Most GI side effects peak 24-72 hours after each injection and are most intense during the first 4-8 weeks of treatment or after each dose increase. By month 2-3 at a stable dose, most athletes report significant improvement. A small percentage (5-10%) experience persistent nausea that does not resolve, which usually means the dose is too high. If side effects are intolerable after 6-8 weeks, discuss a dose reduction with your physician.
How can I manage GI issues while training on GLP-1?
Practical strategies: eat smaller, more frequent meals instead of large ones. Favor liquid calories when solid food is unappealing. Avoid high-fat and high-fiber foods before training (they slow gastric emptying further). Inject on rest or easy days. Keep a food-symptom diary to identify trigger foods. Use ginger or peppermint for mild nausea. If GI issues persist beyond 6-8 weeks, discuss dose adjustment with your physician.
Can I drink alcohol on GLP-1?
Technically yes, but most athletes find alcohol tolerance is significantly reduced on GLP-1. Many report feeling intoxicated faster and experiencing worse hangovers. GLP-1 slows alcohol absorption, which can lead to unpredictable blood alcohol levels. From a training perspective, alcohol impairs recovery and sleep quality. Most competitive athletes on GLP-1 significantly reduce or eliminate alcohol — the combination of reduced tolerance and training demands makes it impractical.
Is GLP-1 banned by WADA?
No. As of 2026, GLP-1 receptor agonists (semaglutide, tirzepatide) are on WADA's Monitoring Program but NOT on the Prohibited List. This means they are legal for use in and out of competition in all WADA-signatory sports. No Therapeutic Use Exemption is required. WADA is collecting data on prevalence and could move them to the banned list in future years, but there is no indication this is imminent.
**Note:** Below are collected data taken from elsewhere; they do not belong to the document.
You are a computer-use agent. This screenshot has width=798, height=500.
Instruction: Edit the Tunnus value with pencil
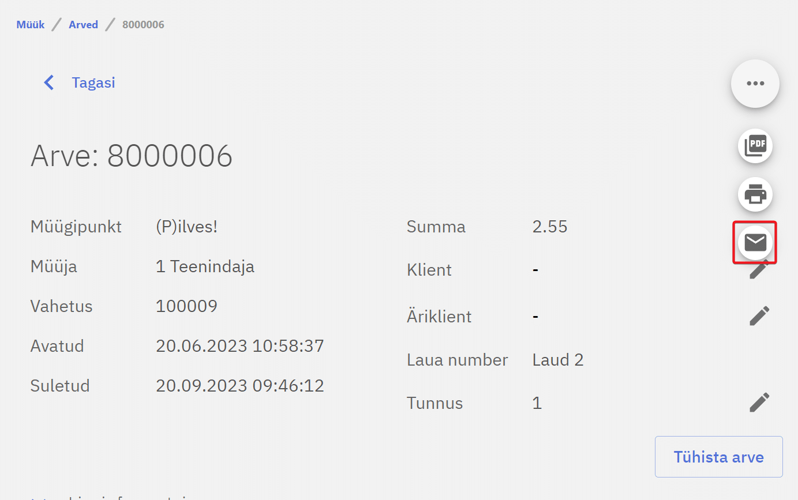759,403
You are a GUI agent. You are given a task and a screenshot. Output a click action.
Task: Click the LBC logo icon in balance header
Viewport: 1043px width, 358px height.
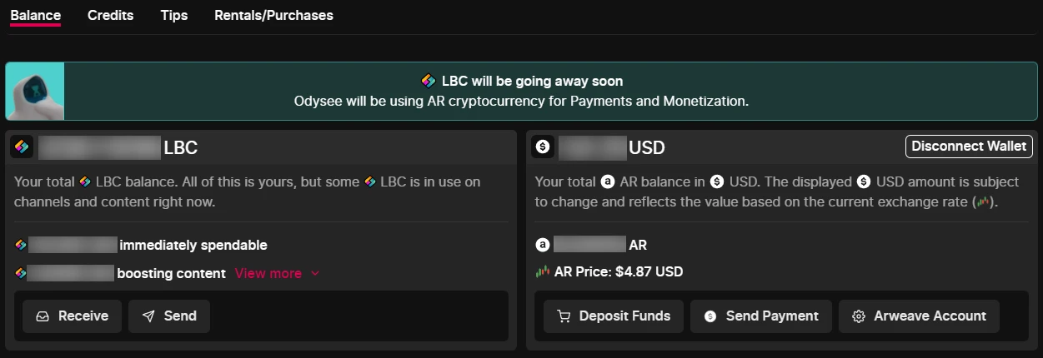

Would GLP-1 be detected in a drug test?
Standard anti-doping panels do not currently test for GLP-1 receptor agonists because they are not prohibited substances. If WADA were to ban them, validated detection methods would need to be developed. Semaglutide has a half-life of approximately 7 days and would likely be detectable in blood for several weeks after the last injection. For now, there is no testing and no detection risk because there is nothing to detect against.
What are the rules for age-group competition?
Age-group athletes in WADA-signatory sports (World Athletics, World Triathlon, UCI) follow the same prohibited list as professionals. Since GLP-1 is not on the prohibited list, it is fully legal at all competition levels. HYROX does not have an anti-doping program at the age-group level. Most local running events and non-sanctioned races have no drug testing whatsoever. The rules are clear: GLP-1 is permitted.
Is using GLP-1 to reach race weight considered cheating?
This is an ethical question without a clear answer. GLP-1 is a legal, prescribed medication used under medical supervision. Many endurance athletes also use caffeine, altitude tents, carbon-plated shoes, and expensive coaching — all legal advantages. The distinction between "medical treatment" and "performance enhancement" is blurry when the medical treatment produces a performance benefit. My view: follow the rules, be transparent, and let others draw their own conclusions.
Should I tell my coach that I am using GLP-1?
Yes. Your coach needs to know because GLP-1 affects fueling, recovery, and body composition — all of which impact training prescription. A coach who does not know you are on GLP-1 cannot properly adjust your nutrition plan, manage your weight loss rate, or modify race-day fueling strategy. This is not about ethics — it is about giving your coach the information they need to coach you effectively. Medical privacy is important, but your coach is part of your performance team.